The latest position on some of the more important employment and employee-related tax issues, following this Budget, are detailed below.
Currently, any termination payments (other than amounts that are taxable earnings, for example, holiday pay and contractual pay in lieu of notice) are income tax-free up to £30,000 and completely free of national insurance contributions (NICs).
The Budget announced that the current rules would be preserved for the time being. However, from April 2018 employer NICs, but not employee NICs, will be payable on any amount of a termination payment exceeding £30,000.

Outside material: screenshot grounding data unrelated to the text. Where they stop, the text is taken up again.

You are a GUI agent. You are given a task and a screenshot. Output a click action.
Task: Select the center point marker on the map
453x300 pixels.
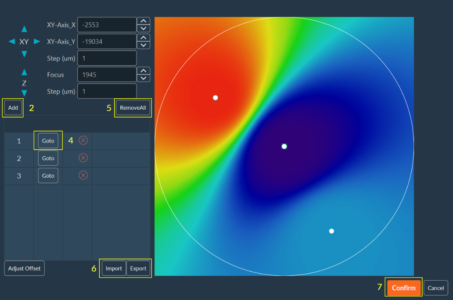click(284, 146)
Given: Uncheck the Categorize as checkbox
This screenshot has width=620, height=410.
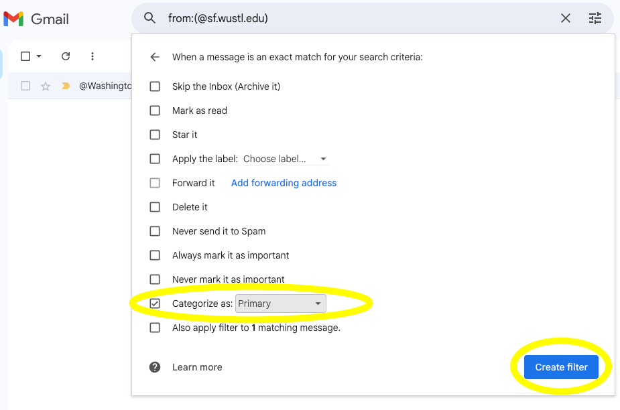Looking at the screenshot, I should (x=155, y=303).
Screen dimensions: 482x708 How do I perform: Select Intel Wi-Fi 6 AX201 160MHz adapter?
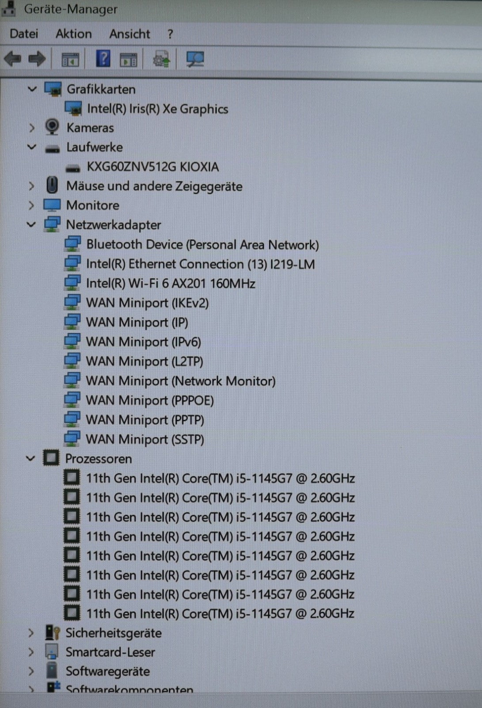[x=171, y=283]
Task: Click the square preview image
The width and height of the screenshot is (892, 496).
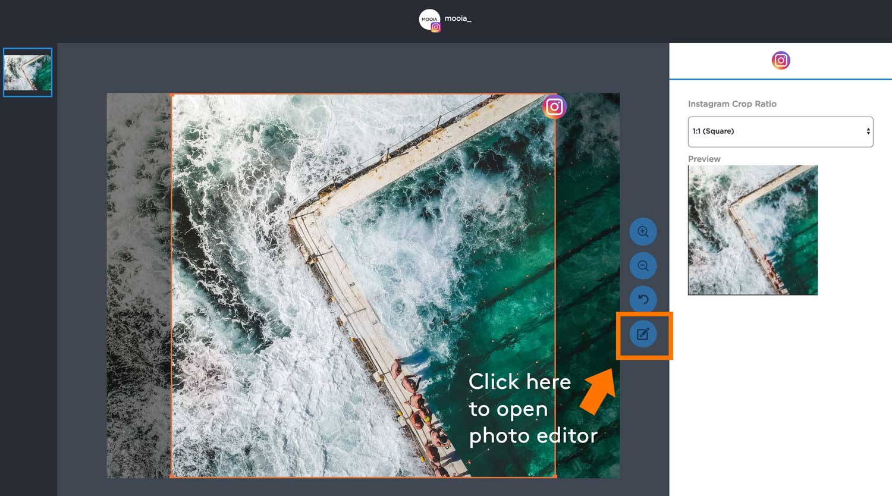Action: (752, 230)
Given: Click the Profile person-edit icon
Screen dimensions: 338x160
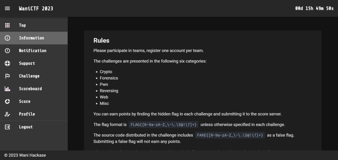Looking at the screenshot, I should 7,114.
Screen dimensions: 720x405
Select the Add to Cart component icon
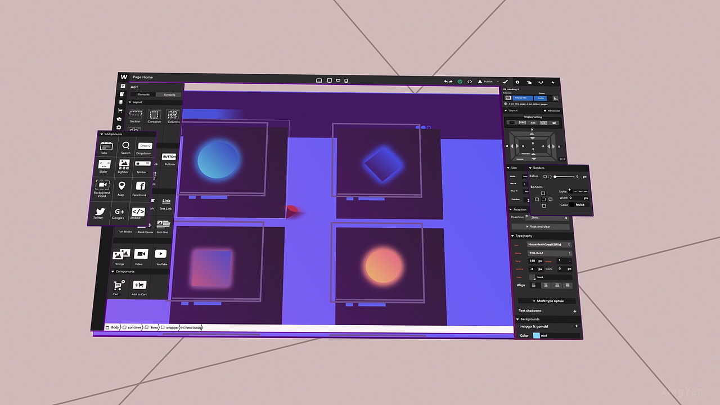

It was also announced that the government will “tighten the scope of the exemption to prevent manipulation”, also from April 2018. This is aimed at ensuring that all payments in lieu of notice will be fully taxable, in particular, what HM Revenue and Customs calls auto-Pilons, that is, damages paid by reference to an unworked notice period where the contract of employment is silent on pay in lieu.
Salary sacrifice remains untouched for now, and the government has committed to not changing the way that salary sacrifice can be used in conjunction with pension saving, childcare, and health-related benefits such as bikes-for-work. It has, however, put down the marker that it might limit the range of other benefits that can be provided through salary sacrifice arrangements.
Personal services companies (PSCs)
The intermediaries legislation, often referred to as the IR35 regime, is also being left in place. Public sector bodies are to be made responsible for determining whether workers who operate through PSCs should be subject to PAYE, and then applying PAYE if applicable. However, there is no mention of equivalent provisions for the private sector, it would seem that the proposals in the previous consultation are not being taken forward for now at least.
The apprenticeship levy, announced in the 2015 Autumn Statement, will be introduced from April 2017 as planned. This will be a levy of 0.5% of an employer’s pay bill, subject to a £15,000 allowance. It will, in practice, only affect employers with an annual pay bill in excess of £3 million.
Shared parental leave
The Budget announced employment at a record high with a rate of 74.1% in the fourth quarter of 2015. Female employment is also at a record high. However, 90% of those who are not working because they are caring for family are women. In light of this, the government intends to launch a consultation in May 2016 on the proposals to extend shared parental leave and pay to working grandparents.
National minimum wage
The government has also accepted the Low Pay Commission’s (LPC’s) recommendations that the national minimum wage hourly rates should increase in October 2016. The government will also be aligning the national minimum wage cycle with the new national living wage of £7.20 for low-wage workers aged 25, which came into effect in April 2016. Therefore, the national minimum wage will increase in April of each year and the change in cycle will come into effect in April 2017.